Les époux ont contesté cette demande en soutenant que cette "formalité" était superflue dans la mesure où ils étaient les seuls associés lors du versement de la rémunération au gérant, qu'ils étaient tous deux d'accord sur le montant correspondant, et que les prélèvements en cause n'avaient jusque là fait l'objet d'aucune critique ni d'aucune remise en cause.

Le litige a été porté par l'acquéreur des parts sociales devant les tribunaux qui lui ont, dans un premier temps, donné raison. Ils ont estimé qu'en de pareilles circonstances, il est inutile d'exiger qu'une "assemblée" décide formellement du principe et du montant de la rémunération du gérant.

Mais l'acquéreur a persévéré dans la demande de remboursement des sommes versées au gérant en se fondant sur cet unique argument lié à l'absence d'existence formelle de procès verbal d'assemblée autorisant ladite rémunération.
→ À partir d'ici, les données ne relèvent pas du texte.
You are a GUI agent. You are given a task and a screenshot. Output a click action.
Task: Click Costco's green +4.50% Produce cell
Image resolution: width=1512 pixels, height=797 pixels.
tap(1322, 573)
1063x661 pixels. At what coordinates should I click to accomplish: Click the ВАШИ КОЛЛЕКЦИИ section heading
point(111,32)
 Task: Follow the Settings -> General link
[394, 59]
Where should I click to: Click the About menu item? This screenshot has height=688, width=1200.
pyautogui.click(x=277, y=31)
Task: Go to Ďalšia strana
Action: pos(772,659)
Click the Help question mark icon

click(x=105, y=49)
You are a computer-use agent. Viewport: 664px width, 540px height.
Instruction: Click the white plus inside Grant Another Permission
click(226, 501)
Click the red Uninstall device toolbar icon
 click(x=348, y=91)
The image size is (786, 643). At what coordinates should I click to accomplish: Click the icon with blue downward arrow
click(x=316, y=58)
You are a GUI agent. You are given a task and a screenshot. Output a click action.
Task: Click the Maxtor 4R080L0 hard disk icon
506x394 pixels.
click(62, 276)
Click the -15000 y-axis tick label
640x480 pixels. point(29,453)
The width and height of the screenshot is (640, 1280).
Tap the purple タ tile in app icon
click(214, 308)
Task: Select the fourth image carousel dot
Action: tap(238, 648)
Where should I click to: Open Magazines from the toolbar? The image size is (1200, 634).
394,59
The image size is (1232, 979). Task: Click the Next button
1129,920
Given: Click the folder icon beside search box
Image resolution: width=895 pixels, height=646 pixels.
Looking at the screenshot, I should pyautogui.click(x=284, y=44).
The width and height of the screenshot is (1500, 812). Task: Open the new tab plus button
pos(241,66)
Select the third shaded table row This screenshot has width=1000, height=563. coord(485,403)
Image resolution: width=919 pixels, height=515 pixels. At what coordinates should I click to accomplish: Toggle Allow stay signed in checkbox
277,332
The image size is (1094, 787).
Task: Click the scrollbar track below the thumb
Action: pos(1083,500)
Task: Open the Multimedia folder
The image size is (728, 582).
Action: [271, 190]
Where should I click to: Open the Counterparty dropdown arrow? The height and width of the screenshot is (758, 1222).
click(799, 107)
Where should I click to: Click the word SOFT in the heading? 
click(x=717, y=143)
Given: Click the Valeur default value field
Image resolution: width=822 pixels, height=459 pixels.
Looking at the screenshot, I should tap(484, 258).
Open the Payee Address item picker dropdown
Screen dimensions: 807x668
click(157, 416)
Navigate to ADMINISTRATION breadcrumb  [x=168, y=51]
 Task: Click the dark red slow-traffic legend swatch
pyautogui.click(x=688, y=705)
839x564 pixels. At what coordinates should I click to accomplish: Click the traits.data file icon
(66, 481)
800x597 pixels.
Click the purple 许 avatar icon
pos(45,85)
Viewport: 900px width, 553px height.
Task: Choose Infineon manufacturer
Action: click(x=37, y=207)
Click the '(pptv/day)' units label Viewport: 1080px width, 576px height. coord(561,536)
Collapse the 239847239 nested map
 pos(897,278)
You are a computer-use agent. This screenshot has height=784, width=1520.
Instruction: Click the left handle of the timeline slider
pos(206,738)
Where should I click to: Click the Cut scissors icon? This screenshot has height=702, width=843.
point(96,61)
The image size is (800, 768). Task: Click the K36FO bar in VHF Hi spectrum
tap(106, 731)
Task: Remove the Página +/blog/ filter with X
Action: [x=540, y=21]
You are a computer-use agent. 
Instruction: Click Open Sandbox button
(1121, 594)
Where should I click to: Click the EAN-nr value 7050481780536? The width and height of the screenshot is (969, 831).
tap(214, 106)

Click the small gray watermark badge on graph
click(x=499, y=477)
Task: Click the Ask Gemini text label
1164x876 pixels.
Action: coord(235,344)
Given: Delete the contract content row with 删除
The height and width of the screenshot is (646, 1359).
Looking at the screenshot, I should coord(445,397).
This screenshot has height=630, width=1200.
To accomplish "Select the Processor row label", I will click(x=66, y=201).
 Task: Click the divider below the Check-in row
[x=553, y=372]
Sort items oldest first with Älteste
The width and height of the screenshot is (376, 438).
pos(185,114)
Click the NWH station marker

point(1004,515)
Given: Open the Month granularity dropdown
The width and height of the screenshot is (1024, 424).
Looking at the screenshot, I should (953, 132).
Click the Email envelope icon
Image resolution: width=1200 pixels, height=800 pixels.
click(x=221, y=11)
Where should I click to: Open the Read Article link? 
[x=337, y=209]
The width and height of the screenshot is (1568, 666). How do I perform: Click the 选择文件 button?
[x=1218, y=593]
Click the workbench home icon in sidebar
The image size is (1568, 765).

Il a donc saisi la Cour de Cassation de ce dossier. Celle-ci a tranché en sa faveur en rappelant que, quelles que soient les circonstances, la rémunération d'un gérant de SARL ne peut être déterminée que par les statuts - ce qui n'était pas le cas - ou que par une décision de l'assemblée générale des associés relatée formellement par un procès verbal en bonne et due forme retranscrit sur le registre spécial prévu à cet effet.

Le gérant a donc du s'exécuter et restituer, après la cession des parts sociales, la rémunération qu'il avait antérieurement perçue. Le caractère éventuellement excessif des sommes en cause ou de leur légitimité n'a pas été examiné, ni même évoqué, ce qui revient à souligner qu'il s'agit là d'une position générale prise par la jurisprudence.

La Cour de Cassation a récemment précisé que la même règle formelle doit s'appliquer dans les EURL, où il n'y a pourtant qu'un associé unique.

Ainsi, il faut penser systématiquement à la tenue des assemblées fixant les rémunérations de gérant et à la retranscription formelle des procès-verbaux correspondant dans le registre spécial destiné à cet effet.